Tudo o que está no seu guarda-roupa é mais velho que você. E, para chegar até aqui, as peças passaram por uma viagem e tanto
por Helena Carvalho
Dê uma olhada na sua axila. Não é piada, repare bem nela. Eis o foco de estudo de muita gente nos últimos 3 mil anos. Estamos falando de cientistas de um ramo específico: a moda. Não aquela que só dita o que é in e out no mundo fashion. A moda que estuda nossas formas e movimentos para achar o melhor jeito de nos cobrir e proteger. Ainda que pareçam banais, as roupas de hoje exigiram engenho. Cada protuberância e depressão de nosso corpo (como a axila) era um obstáculo para o desenho de um modelo confortável. As soluções encontradas variaram ao longo do tempo, com direito a bizarrices (como um estojo peniano). Mas sempre adequadas aos costumes de cada época: ora cobrindo mais, ora revelando mais. Para entender esse estica e puxa de tecidos, vamos voltar ao passado e acompanhar as estripulias por que a roupa passou até chegar à sua axila. Ops, ao seu corpo.

TAREFAS PROPOSTAS:
**1.** De acordo com o texto sobre a história das roupas, há quanto tempo a axila é foco de estudo de muita gente?
**2.** Resuma em duas frases o texto sobre a história das roupas.

(Registros de localização de palavras e elementos)
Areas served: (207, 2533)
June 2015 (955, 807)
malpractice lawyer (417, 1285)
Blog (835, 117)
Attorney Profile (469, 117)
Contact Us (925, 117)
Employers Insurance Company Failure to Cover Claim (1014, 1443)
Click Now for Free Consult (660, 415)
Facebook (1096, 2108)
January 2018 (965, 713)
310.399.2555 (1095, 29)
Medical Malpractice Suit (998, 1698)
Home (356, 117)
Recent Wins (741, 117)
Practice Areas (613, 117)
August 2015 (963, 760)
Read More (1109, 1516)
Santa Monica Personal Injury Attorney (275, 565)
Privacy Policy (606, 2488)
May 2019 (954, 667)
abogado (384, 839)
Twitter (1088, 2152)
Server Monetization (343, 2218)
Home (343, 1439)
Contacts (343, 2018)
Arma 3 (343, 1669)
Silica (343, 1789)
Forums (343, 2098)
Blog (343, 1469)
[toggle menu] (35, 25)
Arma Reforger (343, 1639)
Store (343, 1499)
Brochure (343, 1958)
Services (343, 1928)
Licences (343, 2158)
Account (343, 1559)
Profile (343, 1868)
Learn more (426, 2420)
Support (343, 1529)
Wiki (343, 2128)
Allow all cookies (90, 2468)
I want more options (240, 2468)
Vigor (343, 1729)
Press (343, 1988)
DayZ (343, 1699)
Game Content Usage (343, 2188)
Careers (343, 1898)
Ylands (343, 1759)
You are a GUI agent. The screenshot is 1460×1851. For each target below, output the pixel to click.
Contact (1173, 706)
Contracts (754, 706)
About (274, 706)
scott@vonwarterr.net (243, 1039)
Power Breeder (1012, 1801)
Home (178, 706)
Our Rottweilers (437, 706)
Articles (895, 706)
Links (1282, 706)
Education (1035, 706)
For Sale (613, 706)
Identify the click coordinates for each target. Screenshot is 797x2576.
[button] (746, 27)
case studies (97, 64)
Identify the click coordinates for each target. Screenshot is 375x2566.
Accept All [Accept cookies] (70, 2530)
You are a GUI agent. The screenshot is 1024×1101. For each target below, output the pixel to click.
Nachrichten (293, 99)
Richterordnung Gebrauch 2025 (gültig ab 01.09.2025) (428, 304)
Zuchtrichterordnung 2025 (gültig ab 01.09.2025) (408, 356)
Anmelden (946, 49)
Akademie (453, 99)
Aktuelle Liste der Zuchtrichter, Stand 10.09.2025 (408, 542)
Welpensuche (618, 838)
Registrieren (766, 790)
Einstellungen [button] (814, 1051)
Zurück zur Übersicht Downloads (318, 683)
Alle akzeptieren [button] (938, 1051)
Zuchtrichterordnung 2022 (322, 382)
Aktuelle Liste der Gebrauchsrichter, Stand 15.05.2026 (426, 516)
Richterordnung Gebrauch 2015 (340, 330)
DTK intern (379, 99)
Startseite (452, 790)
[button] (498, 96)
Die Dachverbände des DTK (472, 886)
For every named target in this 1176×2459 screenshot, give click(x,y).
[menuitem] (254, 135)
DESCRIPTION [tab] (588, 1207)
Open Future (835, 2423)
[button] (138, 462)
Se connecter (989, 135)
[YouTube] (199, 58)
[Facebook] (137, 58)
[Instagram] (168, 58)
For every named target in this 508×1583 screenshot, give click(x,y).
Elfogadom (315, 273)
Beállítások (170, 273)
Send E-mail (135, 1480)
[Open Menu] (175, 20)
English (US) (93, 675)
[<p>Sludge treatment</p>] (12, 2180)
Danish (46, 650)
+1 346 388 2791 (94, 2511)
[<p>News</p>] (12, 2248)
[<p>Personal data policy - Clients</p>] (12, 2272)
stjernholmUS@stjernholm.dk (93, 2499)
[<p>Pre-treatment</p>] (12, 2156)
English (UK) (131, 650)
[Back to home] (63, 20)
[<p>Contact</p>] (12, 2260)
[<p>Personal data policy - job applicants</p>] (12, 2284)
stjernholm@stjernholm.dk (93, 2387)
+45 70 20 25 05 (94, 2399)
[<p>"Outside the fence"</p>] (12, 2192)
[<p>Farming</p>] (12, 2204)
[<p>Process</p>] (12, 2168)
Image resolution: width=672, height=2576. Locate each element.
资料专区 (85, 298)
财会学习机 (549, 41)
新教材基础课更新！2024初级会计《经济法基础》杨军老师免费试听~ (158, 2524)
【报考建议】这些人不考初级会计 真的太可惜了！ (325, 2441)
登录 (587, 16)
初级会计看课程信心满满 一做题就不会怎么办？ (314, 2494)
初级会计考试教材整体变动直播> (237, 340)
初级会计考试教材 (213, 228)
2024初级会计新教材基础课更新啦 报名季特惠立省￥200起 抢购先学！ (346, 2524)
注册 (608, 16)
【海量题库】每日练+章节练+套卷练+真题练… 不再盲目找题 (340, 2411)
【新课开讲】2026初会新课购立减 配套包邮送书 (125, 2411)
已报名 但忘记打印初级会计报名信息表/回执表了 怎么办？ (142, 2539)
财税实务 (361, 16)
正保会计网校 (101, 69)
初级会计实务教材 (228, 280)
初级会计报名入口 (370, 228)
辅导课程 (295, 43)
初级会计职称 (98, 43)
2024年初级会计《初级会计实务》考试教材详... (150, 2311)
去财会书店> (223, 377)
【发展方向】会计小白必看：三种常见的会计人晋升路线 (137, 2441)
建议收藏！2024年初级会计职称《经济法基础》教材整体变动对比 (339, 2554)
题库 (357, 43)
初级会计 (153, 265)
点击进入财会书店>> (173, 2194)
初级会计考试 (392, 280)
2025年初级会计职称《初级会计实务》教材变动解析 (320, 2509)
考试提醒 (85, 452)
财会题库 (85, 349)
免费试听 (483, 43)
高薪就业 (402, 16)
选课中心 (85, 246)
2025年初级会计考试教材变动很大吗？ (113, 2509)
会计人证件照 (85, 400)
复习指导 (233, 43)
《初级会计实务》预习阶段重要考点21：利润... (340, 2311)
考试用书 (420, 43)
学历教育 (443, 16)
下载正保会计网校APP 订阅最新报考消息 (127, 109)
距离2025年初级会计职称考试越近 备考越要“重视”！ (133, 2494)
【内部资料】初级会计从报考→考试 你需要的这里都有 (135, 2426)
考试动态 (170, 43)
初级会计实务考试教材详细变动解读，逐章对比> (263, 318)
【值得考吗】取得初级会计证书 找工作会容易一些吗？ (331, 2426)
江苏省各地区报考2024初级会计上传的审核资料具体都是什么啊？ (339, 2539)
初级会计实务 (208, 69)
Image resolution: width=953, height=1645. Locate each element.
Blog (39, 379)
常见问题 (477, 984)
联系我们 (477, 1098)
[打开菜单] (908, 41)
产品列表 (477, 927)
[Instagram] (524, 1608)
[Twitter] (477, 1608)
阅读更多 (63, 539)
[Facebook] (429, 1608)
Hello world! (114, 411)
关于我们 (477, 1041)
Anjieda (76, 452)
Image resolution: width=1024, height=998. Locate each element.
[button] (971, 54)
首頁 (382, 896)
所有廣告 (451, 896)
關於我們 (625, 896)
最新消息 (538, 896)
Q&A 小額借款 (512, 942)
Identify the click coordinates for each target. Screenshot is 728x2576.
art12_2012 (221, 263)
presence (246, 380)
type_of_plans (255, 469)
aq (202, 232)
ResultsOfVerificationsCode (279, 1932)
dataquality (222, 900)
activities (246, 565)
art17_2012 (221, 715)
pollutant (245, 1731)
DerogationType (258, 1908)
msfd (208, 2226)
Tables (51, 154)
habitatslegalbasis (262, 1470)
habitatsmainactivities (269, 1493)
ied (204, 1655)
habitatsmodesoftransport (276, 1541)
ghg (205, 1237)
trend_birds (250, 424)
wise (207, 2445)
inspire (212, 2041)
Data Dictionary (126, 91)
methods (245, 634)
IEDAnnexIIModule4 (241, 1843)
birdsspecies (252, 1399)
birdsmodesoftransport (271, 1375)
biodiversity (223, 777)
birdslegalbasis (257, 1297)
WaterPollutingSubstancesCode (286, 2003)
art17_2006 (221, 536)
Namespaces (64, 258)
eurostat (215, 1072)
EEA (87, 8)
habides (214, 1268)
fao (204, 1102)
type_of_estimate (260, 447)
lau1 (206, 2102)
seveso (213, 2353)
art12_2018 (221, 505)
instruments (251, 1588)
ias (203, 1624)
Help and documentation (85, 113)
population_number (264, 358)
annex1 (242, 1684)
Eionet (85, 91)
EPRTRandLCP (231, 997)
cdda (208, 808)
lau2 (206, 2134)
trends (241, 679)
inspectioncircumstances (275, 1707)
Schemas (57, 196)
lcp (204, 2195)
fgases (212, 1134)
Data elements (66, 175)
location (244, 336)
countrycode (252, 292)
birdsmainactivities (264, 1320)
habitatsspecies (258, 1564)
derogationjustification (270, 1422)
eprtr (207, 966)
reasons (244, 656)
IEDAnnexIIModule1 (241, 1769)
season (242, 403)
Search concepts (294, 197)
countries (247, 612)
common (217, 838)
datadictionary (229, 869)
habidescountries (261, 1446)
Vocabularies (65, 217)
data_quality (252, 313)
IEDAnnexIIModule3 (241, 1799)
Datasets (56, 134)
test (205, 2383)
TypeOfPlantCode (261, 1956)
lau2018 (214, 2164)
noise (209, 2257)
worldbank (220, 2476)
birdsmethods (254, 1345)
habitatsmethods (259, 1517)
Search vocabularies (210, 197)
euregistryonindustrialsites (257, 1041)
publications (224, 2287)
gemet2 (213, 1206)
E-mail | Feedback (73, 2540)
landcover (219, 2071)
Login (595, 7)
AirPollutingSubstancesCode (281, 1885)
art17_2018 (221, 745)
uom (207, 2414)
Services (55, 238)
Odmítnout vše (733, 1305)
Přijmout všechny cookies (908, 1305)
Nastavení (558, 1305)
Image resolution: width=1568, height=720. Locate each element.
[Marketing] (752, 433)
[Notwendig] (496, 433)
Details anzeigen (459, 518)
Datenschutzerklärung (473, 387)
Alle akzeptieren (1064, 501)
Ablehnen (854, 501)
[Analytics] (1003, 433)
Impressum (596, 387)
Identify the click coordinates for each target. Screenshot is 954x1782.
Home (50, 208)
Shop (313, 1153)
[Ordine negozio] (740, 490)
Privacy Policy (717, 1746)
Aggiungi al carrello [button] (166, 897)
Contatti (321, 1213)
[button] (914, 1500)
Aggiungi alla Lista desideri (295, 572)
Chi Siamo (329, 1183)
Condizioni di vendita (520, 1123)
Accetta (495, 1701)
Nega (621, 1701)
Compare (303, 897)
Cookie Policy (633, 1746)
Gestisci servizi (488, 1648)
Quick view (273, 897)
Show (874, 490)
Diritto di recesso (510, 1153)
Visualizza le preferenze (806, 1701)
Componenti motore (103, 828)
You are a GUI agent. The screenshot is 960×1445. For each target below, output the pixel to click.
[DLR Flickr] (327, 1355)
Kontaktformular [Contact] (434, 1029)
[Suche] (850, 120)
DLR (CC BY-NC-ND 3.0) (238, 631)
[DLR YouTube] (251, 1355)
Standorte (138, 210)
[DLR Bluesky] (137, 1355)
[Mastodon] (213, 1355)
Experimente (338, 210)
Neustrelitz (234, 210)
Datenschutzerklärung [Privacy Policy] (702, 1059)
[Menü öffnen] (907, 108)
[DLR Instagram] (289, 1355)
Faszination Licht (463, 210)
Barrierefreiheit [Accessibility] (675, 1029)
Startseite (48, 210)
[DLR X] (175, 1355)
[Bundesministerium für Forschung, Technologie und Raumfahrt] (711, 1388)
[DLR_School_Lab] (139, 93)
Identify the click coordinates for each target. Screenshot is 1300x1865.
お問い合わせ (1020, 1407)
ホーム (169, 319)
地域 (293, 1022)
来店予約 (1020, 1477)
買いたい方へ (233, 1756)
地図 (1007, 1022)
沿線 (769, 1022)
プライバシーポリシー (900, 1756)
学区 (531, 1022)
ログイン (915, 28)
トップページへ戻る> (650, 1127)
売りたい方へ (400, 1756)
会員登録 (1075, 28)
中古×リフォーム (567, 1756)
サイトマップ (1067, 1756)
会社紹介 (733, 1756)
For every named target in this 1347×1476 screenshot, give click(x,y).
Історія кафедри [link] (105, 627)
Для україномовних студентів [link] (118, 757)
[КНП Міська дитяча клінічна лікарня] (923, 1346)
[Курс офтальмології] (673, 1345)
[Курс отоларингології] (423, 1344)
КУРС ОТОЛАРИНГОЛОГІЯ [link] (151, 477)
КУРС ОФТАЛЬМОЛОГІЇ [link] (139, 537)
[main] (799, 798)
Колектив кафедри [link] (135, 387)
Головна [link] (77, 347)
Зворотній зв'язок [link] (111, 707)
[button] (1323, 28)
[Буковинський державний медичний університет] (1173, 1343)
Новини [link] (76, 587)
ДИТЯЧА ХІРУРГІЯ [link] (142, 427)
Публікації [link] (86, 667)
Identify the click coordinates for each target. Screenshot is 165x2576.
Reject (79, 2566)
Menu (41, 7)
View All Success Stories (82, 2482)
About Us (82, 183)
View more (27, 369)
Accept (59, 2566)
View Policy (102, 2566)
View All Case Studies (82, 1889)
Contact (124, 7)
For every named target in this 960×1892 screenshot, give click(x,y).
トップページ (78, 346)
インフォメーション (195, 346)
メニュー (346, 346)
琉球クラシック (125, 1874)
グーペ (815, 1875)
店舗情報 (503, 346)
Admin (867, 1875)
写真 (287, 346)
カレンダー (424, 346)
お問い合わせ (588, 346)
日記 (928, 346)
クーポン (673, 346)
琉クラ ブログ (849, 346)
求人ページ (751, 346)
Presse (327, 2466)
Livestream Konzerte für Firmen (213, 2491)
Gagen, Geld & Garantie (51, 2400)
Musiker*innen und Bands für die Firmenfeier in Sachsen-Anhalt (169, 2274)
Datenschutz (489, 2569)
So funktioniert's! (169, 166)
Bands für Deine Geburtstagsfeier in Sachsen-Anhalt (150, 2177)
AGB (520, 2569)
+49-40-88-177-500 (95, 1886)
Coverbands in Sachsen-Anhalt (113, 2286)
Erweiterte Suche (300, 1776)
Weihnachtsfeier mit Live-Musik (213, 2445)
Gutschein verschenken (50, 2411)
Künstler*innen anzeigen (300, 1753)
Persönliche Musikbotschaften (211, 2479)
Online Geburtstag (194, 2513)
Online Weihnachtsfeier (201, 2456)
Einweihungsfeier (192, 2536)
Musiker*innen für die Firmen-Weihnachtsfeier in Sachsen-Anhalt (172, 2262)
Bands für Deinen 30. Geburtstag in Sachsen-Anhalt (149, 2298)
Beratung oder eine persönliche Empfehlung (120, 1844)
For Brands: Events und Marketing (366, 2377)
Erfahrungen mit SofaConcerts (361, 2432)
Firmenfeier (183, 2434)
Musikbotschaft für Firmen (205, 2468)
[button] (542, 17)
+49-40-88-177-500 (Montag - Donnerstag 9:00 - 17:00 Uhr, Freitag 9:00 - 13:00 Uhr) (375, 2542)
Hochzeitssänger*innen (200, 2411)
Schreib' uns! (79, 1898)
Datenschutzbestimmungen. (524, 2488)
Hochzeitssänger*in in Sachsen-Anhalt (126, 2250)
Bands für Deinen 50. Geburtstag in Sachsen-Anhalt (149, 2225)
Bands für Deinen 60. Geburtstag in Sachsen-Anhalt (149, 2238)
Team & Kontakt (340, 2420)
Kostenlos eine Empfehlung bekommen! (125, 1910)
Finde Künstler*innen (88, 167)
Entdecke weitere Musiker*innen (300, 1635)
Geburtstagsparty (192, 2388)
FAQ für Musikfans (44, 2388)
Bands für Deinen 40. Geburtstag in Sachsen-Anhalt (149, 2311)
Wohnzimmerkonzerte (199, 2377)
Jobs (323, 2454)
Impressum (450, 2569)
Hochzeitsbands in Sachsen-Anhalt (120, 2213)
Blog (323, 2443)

RESPOSTAS DO EXERCÍCIO:
**1.** Nos últimos 3 mil anos.

**2.** A moda, nesse sentido, estuda as formas e os movimentos do corpo para achar o melhor jeito de cobri-lo e protegê-lo, e as roupas de hoje, embora pareçam banais, exigiram engenho. As soluções para obstáculos como a axila variaram ao longo do tempo, sempre adequadas aos costumes de cada época, ora cobrindo mais, ora revelando mais.